In truth, though, the media were proving not very inquisitive at all. The Nation’s own William Greider, then with The Washington Post, wrote at about the same time in Esquire about the scanty coverage of the intelligence hearings, especially after the blanket coverage of Watergate, “There is a strong wish all over town, a palpable feeling that it would be nice if somehow this genie could be put back in the bottle…a nostalgic longing for the easy consensual atmosphere which once existed among the contending elements in Washington.” He noted how “the press essentially tugs back and forth at itself, alternatively pushing the adrenal instincts unleashed by Watergate, the rabid distrust bred by a decade of out-front official lies, and then abruptly playing the cozy lapdog.”

Indeed Abzug’s revelations received hardly any coverage. General Allen’s testimony was buried in back pages (in the Louisville Courier Journal it was trumped by news of a religious community of 177 in Arkansas who pulled their children out of school to await the second coming of Christ). A stunning colloquy between Senator Walter Mondale, the liberal Democrat from Minnesota, with NSA deputy director, Benson Buffham—

Mondale: Were you concerned about its legality?

Buffham: Legality?

Mondale: Whether it was legal.

Buffham: In what sense? Whether that would have been a legal thing to do?

Mondale: Yes.

Buffham: That particular aspect didn’t enter into the discussion.

—was not quoted anywhere at all, even by The New York Times, whose article on the NSA hearing ran on page 81. As for the president, he followed the recommendation of Chief of Staff Donald Rumsfeld and his lieutenant Dick Cheney and closed down further NSA inquiry by extending executive privilege to the officials and telecommunications executives involved. That got no coverage either.

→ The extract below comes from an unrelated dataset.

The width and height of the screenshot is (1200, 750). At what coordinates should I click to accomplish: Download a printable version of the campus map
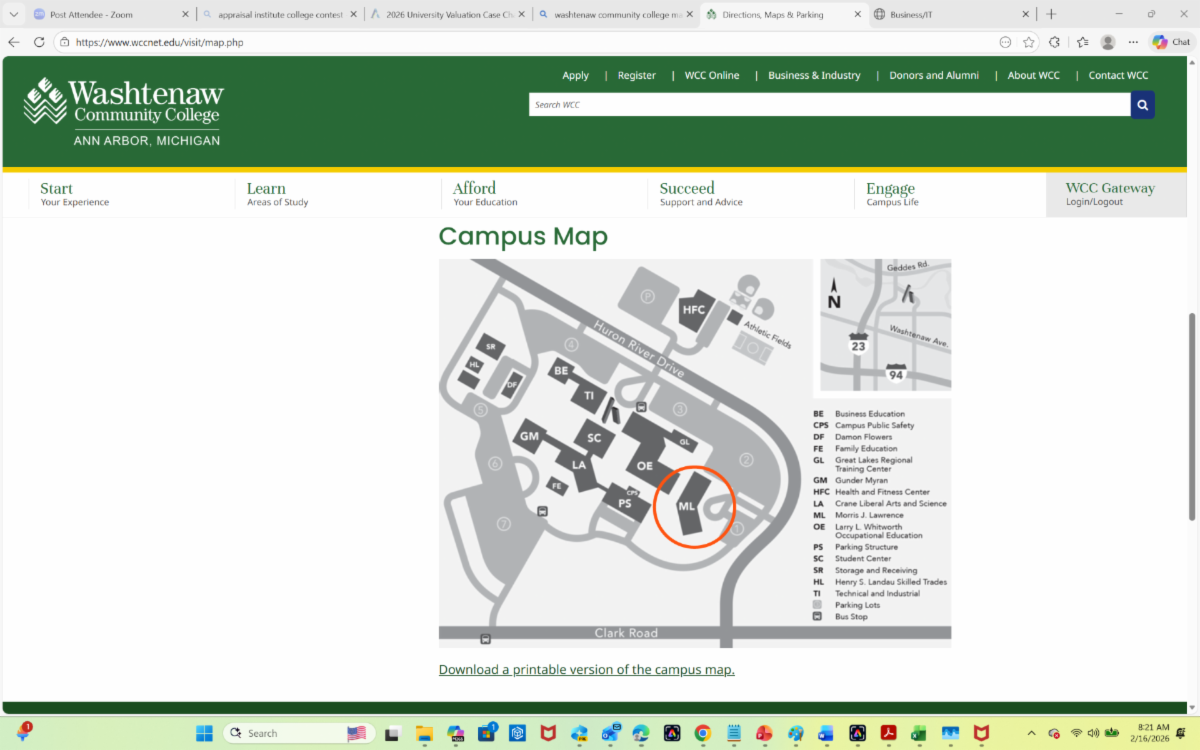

Why? The Washington Post had recently suggested that after the serial outrages of the Vietnam, the My Lai, the secret bombing of Cambodia, Watergate, the energy crisis and all the rest, the public was suffering “a kind of deadening of moral nerve-ends, a near inability to be surprised, let alone disturbed.”

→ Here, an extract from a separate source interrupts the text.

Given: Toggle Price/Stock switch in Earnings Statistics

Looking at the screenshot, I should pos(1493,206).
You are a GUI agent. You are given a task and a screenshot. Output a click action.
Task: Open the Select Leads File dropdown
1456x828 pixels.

And yet, for all that, Congress acted. In 1978 it passed the Foreign Intelligence Surveillance Act, a bipartisan law (one of its sponsors was Strom Thurmond) banning surveillance without a court order that involved acquiring “the contents of any communication to which a United States person is a party.” Though it was pretty soft soap, for all that: judicial authorization was only required within seventy-two hours after the surveillance began.

Subsequent amendments have rendered it all but gone now, of course. Congress still can speak in a bipartisan manner on the subject of surveillance. Only now, they thunder in unison, Quit your bitching! “It’s called protecting America,” Diane Feinstein said. Says her dear Republican colleague Saxby Chambliss, “This is nothing particularly new. Every member of the United States Senate has been advised of this, and to my knowledge we have not had any citizen who has registered a complaint relative to the gathering of this information.”

More Orwellian words have never been spoken. Brave new world, that has such senators in it.